|Buckler, Edward - Ed|
|MYLES, SEAN - CORNELL UNIVERSITY - NEW YORK|
|PEIFFER, JASON - CORNELL UNIVERSITY - NEW YORK|
|BROWN, PAT - CORNELL UNIVERSITY - NEW YORK|
|ERSOZ, ELHAN - CORNELL UNIVERSITY - NEW YORK|
|ZHANG, ZHIWU - CORNELL UNIVERSITY - NEW YORK|
Submitted to: The Plant Cell
Publication Type: Peer Reviewed Journal
Publication Acceptance Date: 7/13/2009
Publication Date: 8/4/2009
Citation: Buckler IV, E.S., Myles, S., Peiffer, J., Brown, P., Ersoz, E., Zhang, Z., Costich, D. 2009. Association mapping: critical considerations shift from genotyping to experimental design. The Plant Cell. 10.1105/tpc.109.068437.
Interpretive Summary: The goal of many plant scientists’ research is to explain natural phenotypic variation in terms of simple changes in DNA sequence. This review article examines two approaches, linkage mapping and association mapping and shows that the two are often complementary as well as similar. Although linkage mapping is too expensive and impractical for some species, these disadvantages do not exist for plants. Plant scientists can increase statistical power and mapping resolution by using both techniques and this review seeks to find the best balance of the two approaches.

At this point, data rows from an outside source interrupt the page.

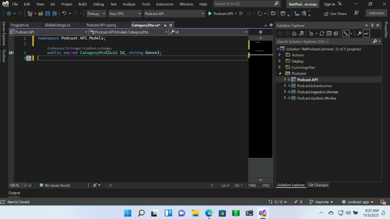The height and width of the screenshot is (219, 390).
Task: Click the Live Share button
Action: [x=335, y=13]
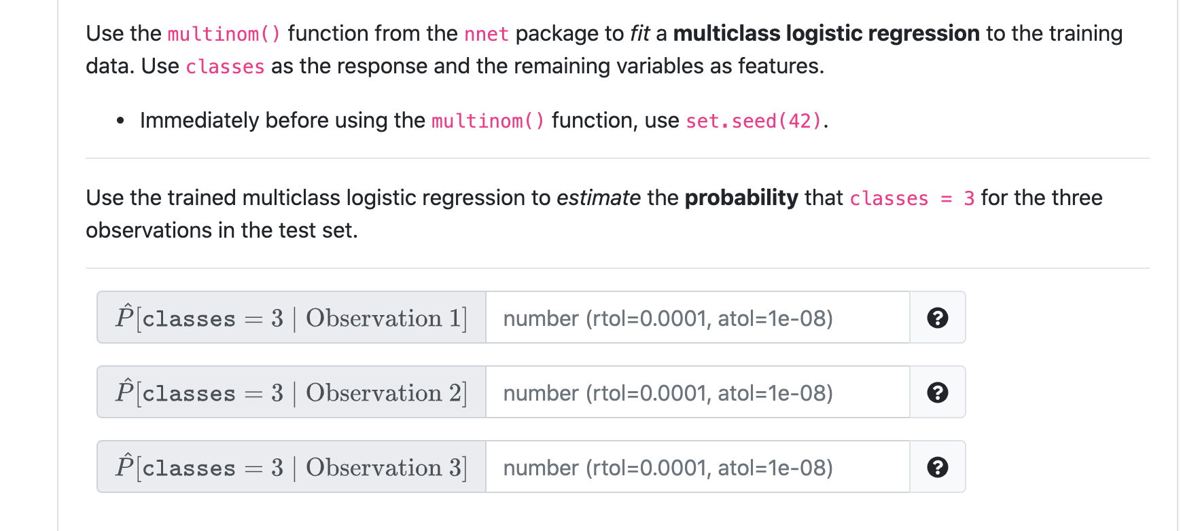The image size is (1181, 531).
Task: Click the P̂[classes = 3 | Observation 1] label
Action: (x=292, y=318)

Technical Abstract: The goal of many plant scientists’ research is to explain natural phenotypic variation in terms of simple changes in DNA sequence. Traditionally, linkage mapping has been the most commonly employed method to reach this goal: experimental crosses are made to generate a family with known relatedness and attempts are made to identify co-segregation of genetic markers and phenotypes within this family. In vertebrate systems, association mapping (also known as linkage disequilibrium (LD) mapping) is increasingly being adopted as the mapping method of choice. Association mapping involves searching for genotype-phenotype correlations in “unrelated” individuals and often is more rapid and cost-effective than traditional linkage mapping. We emphasize here that linkage and association mapping are complementary approaches and are more similar than is often assumed. Unlike in vertebrates, where controlled crosses can be expensive or impossible (e.g. in humans), the plant scientific community can exploit the advantages of both controlled crosses and association mapping to increase statistical power and mapping resolution. While the time and money required for the collection of genotype data were critical considerations in the past, the increasing availability of inexpensive DNA sequencing and genotyping methods should prompt researchers to shift their attention to experimental design. This review provides thoughts on finding the optimal experimental mix of association mapping using unrelated individuals and controlled crosses to identify the genes underlying phenotypic variation.